«Lustig ist das Zigeunerleben» sangen wir in unserer Kindheit – nun, die Begeisterung dafür hält sich in Grenzen. Aus den Augen und aus dem Sinn sind uns die Wagabunten gekommen. Nicht der Nebel hat sie verschluckt, sondern die Nicht-Duldung aller bisherigen Standplatz-Eigentümer hält sie auf Trab.

Wir könnten fast wettern, dass sie irgendwann trotz des Räumungsbefehls im August wieder an der Westumfahrung auftauchen. Wobei auch dieses Experiment begrenzt ist. Denn irgendwann, so es das Budget und Stadtbauamt erlauben, wird die Verbindungsstrasse von der Westumfahrung zum «Sonnenpark» doch noch gebaut. Und die führt eben mitten durchs Wagabunten-Sommerdomizil.

Belustigend ist jeweils das Schauspiel am Morgen auf dem Kronenplatz, wenn sich die Handwerker-Lieferwägeli ein Wettparkieren um irgendein Plätzli möglichst nahe bei der «Couronne» liefern. Irgendwann haben es alle geschafft, und dann kommt es nur noch zu Friktionen, wenn die Suteria, die Post, der Geldtransporter der Raiffeisenbank oder Teppich Ziegler auch noch eine Flotteneinheit ins Gewusel schicken.

Beim Beobachten des ganzen Tohuwabohu - stopp, da müssen wir etwas erklären: Das Wort stammt aus dem Hebräischen und bedeutet soviel wie «wüst, leer». Was im Fall Kronenplatz so gar nicht stimmt: Leer ist er nämlich nicht, und wüst trifft auch je länger desto weniger zu.

Dieser Tage hat nämlich das Hotel Krone – pardon natürlich die «Couronne» – die schmiedeisernen Fenstergitter mit güldenem Zierrat erhalten. Wenigstens dieser Lieferwagen ist Geschichte.
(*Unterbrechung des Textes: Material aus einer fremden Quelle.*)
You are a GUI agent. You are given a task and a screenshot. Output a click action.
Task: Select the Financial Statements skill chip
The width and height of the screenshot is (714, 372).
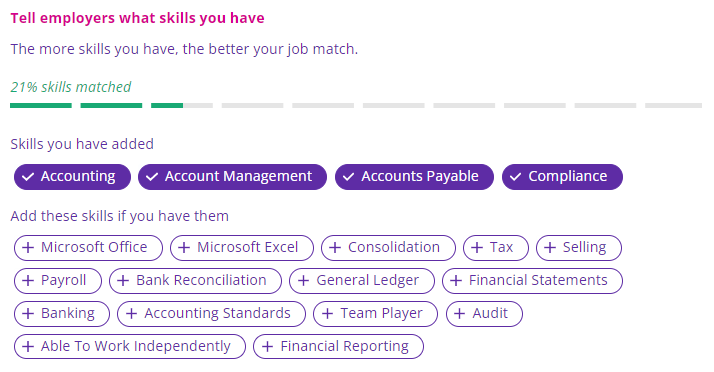click(x=532, y=280)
Verlustieren kann man sich in der zweiten Novemberhälfte bestens im Kapuzinerkloster, wo der Advent ab Samstag Einzug hält. Dabei ist ganz im Geheimen die Fasnacht für viele Bald-Honolulesen schon schwer ein Thema. Sogar die Gemeinderatskommission musste sich nun mit der wichtigsten, nämlich der fünften Jahreszeit in Solothurn befassen.

Es ging darum, die Freinächte so zu regeln, dass wir auch dann feiern können, wann gefeiert wird. Denn die grossen Kostümbälle am Fasnachtsmontag im Konzertsaal sind längst passée, dafür brauchts keine Freinacht mehr. Man feiert heute in umgepolten Garagen und das vor allem auch vom Samstag auf den Sonntag.

Letzte Fasnacht wollte noch ein Gesetzeshüter in dieser Nacht der langen Messer bereits um 4 Uhr morgens den proppenvollen «Circus Wieduwotsch» schliessen. Nun ist alles bestens. Bis bald, in der Garage!